The hyperboloid of one sheet is a doubly ruled surface, meaning that at each point we can find two straight lines drawn on the surface of the hyperboloid which pass through the point*. The only other doubly ruled surfaces are the plane and hyperbolic paraboloid.

* Proof: The hyperboloid is the surface swept out when one of the edges of the cube is revolved about the axis, so must be at least singly ruled. However, the hyperboloid possesses bilateral symmetry, so we can find a second family of lines by reflecting the first family.

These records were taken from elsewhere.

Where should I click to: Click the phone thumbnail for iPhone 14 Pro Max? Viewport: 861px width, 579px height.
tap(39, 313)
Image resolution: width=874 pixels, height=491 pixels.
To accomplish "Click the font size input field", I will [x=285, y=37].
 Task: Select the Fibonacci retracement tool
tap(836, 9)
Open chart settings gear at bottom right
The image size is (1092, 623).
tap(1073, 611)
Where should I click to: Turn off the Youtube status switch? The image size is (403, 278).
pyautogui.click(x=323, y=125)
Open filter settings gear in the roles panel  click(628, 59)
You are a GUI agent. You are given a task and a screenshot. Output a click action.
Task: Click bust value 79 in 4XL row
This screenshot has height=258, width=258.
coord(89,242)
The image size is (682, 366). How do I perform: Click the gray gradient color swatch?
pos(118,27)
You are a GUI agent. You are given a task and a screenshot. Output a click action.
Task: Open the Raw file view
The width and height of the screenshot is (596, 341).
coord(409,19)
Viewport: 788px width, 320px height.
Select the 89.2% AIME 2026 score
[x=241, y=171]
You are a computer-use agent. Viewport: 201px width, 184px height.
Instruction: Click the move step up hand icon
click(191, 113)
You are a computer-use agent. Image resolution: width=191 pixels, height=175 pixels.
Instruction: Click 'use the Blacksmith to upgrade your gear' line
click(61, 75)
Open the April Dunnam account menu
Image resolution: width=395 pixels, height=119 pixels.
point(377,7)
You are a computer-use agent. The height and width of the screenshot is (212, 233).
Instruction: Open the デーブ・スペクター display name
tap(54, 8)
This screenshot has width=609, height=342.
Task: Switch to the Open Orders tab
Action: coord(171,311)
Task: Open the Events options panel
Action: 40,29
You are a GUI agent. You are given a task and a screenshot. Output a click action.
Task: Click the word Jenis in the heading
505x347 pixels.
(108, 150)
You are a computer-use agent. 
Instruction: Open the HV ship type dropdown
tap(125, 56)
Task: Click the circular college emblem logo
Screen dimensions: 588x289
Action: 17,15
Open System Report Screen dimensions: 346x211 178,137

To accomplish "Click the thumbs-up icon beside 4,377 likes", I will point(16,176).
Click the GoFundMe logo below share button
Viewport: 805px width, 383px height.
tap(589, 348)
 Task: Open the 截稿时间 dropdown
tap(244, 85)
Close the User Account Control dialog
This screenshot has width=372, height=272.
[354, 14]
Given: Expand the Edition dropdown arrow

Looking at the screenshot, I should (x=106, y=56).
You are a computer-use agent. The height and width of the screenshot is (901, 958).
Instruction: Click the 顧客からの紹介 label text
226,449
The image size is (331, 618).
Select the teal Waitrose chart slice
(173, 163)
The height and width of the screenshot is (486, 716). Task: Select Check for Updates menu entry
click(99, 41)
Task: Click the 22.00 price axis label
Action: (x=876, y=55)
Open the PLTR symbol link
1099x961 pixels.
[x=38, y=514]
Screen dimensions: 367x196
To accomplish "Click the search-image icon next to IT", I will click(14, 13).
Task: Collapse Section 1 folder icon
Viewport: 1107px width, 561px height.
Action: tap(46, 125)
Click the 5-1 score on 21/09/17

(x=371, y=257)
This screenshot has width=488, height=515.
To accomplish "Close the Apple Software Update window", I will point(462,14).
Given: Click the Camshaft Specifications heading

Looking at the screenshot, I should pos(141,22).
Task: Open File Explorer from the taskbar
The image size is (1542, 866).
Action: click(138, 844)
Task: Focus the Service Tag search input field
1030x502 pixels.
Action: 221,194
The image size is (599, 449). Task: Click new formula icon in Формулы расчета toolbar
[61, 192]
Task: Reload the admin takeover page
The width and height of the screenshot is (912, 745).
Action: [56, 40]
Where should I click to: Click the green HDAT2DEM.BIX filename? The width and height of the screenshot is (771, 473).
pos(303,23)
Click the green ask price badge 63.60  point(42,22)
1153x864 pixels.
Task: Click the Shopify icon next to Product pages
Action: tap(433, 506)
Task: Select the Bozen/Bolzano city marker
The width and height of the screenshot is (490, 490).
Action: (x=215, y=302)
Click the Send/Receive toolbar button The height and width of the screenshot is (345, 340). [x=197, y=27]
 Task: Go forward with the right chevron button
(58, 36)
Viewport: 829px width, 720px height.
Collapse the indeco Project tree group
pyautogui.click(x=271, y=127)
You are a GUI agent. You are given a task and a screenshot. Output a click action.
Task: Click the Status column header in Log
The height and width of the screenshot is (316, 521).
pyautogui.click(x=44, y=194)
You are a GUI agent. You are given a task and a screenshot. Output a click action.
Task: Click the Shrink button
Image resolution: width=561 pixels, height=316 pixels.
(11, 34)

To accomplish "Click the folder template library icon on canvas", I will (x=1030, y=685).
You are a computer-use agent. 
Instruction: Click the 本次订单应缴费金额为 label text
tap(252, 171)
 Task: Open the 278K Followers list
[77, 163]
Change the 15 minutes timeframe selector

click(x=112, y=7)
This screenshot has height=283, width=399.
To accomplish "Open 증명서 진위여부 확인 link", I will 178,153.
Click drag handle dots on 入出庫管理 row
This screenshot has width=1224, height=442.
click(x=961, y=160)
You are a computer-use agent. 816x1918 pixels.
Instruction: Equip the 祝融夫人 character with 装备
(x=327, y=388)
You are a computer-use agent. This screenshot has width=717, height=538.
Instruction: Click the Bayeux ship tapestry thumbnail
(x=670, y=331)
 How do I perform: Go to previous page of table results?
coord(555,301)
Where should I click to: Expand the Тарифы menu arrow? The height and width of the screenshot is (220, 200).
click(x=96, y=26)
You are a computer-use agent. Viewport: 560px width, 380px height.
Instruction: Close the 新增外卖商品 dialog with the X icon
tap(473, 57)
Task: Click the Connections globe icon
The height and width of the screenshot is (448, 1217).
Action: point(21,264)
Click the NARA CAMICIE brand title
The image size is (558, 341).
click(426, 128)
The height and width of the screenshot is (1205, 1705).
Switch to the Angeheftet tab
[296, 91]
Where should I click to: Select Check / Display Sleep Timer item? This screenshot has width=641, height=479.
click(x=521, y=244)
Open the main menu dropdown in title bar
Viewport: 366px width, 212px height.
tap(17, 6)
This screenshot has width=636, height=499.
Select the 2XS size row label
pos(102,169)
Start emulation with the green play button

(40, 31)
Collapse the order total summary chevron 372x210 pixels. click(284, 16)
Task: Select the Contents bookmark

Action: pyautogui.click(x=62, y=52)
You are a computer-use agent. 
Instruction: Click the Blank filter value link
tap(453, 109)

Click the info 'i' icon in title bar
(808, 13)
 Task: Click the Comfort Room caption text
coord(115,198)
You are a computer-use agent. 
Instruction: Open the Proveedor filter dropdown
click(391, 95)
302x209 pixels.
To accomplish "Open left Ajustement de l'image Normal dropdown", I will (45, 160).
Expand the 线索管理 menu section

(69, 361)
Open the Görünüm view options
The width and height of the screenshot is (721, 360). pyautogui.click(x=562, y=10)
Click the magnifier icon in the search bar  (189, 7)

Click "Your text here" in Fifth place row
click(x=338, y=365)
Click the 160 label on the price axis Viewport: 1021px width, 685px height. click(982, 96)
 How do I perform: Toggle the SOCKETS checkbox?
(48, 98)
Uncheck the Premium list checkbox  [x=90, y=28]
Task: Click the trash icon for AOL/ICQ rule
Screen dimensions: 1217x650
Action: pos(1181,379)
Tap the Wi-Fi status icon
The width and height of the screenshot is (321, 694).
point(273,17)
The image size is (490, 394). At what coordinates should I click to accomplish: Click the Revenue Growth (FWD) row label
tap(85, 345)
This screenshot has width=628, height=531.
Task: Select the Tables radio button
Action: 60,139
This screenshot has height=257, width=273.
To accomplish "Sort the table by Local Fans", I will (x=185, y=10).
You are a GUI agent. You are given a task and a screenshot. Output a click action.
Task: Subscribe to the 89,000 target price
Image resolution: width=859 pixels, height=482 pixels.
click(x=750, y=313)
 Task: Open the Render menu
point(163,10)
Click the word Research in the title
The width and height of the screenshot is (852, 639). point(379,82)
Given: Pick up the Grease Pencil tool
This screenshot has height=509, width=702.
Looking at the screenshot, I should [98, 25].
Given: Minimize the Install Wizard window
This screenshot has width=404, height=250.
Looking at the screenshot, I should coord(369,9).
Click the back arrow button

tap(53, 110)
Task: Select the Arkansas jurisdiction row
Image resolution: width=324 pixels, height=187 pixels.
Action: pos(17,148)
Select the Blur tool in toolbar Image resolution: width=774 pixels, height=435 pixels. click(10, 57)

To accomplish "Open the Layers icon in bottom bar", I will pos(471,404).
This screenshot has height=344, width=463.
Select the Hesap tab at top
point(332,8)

One may ask what the volume of the revolved cube is. After some pretty easy stuff involving Pythagoras and vectors, we obtain the various dimensions of the cross-section of the revolved cube: The two cones each have volume (2 sqrt(3)/27)π, and the hyperboloid has the Cartesian equation 2x²+ 2y² – 4z² = 1, where the centre of the cube is the origin. Basic integration gives a volume of (5 sqrt(3)/27)π for the hyperboloid, so the entire solid has volume π/sqrt(3). It is interesting to note that this total volume, which was obtained in a very piecewise manner, is simpler than the volumes of its conical and hyperbolic components.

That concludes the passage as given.